The studies identified in this review did not evaluate adherence to medications for smoking cessation. Counseling and assisting tobacco-using patients to quit are important contributors to cardiovascular disease risk reduction (USPSTF External Web Site Icon 2015). While this review did not evaluated adherence to medications for smoke cessation, pharmacists can play an important role in supporting patient efforts to obtain, initiate, and complete cessation treatments (Saba et al., 2014).

Pharmacists delivered and guided the tailored interventions in the studies identified in this review. While pharmacists or pharmacy residents may need to be involved in decisions about counseling content and additional adherence services for patients, implementers might consider how other staff, such as pharmacy technicians, can support the interventions. Pharmacy technicians might be able to conduct tool-based assessments of patient barriers, provide instruction on the use of patient adherence tools, and deliver adherence reminders.

Community health workers might also be able to play a role. The CPSTF recommends engaging community health workers for cardiovascular disease prevention. Implementation research could evaluate coordinated work between community health workers and community-based pharmacies in underserved communities.

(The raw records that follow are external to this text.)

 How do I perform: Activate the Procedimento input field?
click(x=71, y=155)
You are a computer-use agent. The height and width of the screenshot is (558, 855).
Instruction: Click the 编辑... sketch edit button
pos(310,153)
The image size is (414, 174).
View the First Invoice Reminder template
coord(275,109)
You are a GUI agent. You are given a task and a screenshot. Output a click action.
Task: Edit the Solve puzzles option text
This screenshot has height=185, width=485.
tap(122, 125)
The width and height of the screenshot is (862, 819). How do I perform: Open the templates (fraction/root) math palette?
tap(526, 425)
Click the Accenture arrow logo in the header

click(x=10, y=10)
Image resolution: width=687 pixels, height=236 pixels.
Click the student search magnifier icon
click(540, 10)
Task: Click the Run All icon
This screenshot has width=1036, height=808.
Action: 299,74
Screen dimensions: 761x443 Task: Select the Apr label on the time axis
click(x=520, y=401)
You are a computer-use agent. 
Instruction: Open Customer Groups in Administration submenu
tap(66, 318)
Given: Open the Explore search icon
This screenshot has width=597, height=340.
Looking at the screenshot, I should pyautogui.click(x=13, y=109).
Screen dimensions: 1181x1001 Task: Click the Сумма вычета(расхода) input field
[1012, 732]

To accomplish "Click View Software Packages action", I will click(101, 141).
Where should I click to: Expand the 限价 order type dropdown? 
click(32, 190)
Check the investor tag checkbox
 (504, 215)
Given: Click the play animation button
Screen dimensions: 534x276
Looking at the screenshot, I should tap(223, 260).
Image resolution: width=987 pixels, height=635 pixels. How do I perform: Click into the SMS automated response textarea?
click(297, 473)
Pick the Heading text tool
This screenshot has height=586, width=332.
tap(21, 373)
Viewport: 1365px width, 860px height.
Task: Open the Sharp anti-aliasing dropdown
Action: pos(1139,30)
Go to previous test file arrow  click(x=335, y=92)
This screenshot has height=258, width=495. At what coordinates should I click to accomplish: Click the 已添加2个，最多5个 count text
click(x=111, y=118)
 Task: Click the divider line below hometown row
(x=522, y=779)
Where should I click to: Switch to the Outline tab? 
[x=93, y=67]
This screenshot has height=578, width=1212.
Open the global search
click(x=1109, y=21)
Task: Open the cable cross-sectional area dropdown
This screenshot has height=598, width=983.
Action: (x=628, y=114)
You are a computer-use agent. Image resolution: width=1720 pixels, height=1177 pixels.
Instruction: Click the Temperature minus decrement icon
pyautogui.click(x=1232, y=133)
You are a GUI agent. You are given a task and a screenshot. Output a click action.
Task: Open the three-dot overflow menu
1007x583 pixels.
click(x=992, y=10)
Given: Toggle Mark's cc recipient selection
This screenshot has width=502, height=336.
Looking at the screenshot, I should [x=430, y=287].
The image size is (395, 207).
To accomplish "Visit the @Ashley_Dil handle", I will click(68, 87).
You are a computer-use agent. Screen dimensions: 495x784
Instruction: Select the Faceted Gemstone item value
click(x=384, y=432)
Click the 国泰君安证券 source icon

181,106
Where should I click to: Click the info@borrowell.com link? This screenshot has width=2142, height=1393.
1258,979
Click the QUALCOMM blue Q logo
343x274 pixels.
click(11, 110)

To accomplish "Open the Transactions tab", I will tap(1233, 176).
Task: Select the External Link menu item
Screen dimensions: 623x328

Pharmacies may have limited space to provide tailored interventions to patients, particularly in community settings. Several studies in this review provided space in the patient’s primary care setting to enable confidential assessments and tailored counseling, and a few studies delivered tailored interventions over the phone.

Evidence Gaps

Additional research and evaluation are needed to answer the following questions and fill existing gaps in the evidence base.

  • How does intervention effectiveness vary with different intervention components? Are interventions more effective when tailored options include system-level approaches, such as refill synchronization or blister packaging?
  • Within a tailored approach, are some adherence barriers commonly addressed by specific intervention options? Does evidence indicate that some adherence barriers can be removed with a specific component, allowing for some standardization in tailored interventions?
  • How effective are tailored interventions when targeted to specific patients at risk for adherence barriers, such as patients with low income or low health-literacy?
  • How effective are tailored interventions when implemented in pharmacies that serve minority and low-income communities?
  • How effective are tailored interventions that engage community health workers and pharmacy technicians in appropriate assessment, coaching, or follow-up roles?

References

Milosavljevic A, Aspden T, Harrison J. Community pharmacist-led interventions and their impact on patients’ medication adherence and other health outcomes: a systematic review. International Journal of Pharmacy Practice 2018;26(5):387-97.

Van Driel ML, Morledge MD, Ulep R, et al. Interventions to improve adherence to lipid-lowering medication. Cochrane Database Syst Rev 2016.

Patnode CP, Henderson JT, Thompson JH, Senger CA, Fortmann SP, et al. Behavioral Counseling and Pharmacotherapy Interventions for Tobacco Cessation in Adults, Including Pregnant Women: A Review of Reviews for the U.S. Preventive Services Task Force. Evidence Synthesis No. 134. AHRQ Publication No. 14-05200-EF-1. Rockville (MD): Agency for Healthcare Research and Quality; 2015. Available at URL: https://www.uspreventiveservicestaskforce.org/Page/Document/UpdateSummaryFinal/tobacco-use-in-adults-and-pregnant-women-counseling-and-interventions1 External Web Site Icon

Saba M, Diep J, Saini B, Dhippayom T. Meta-analysis of the effectiveness of smoking cessation interventions in community pharmacy. Journal of Clinical Pharmacy and Therapeutics 2014;39(3):240-7.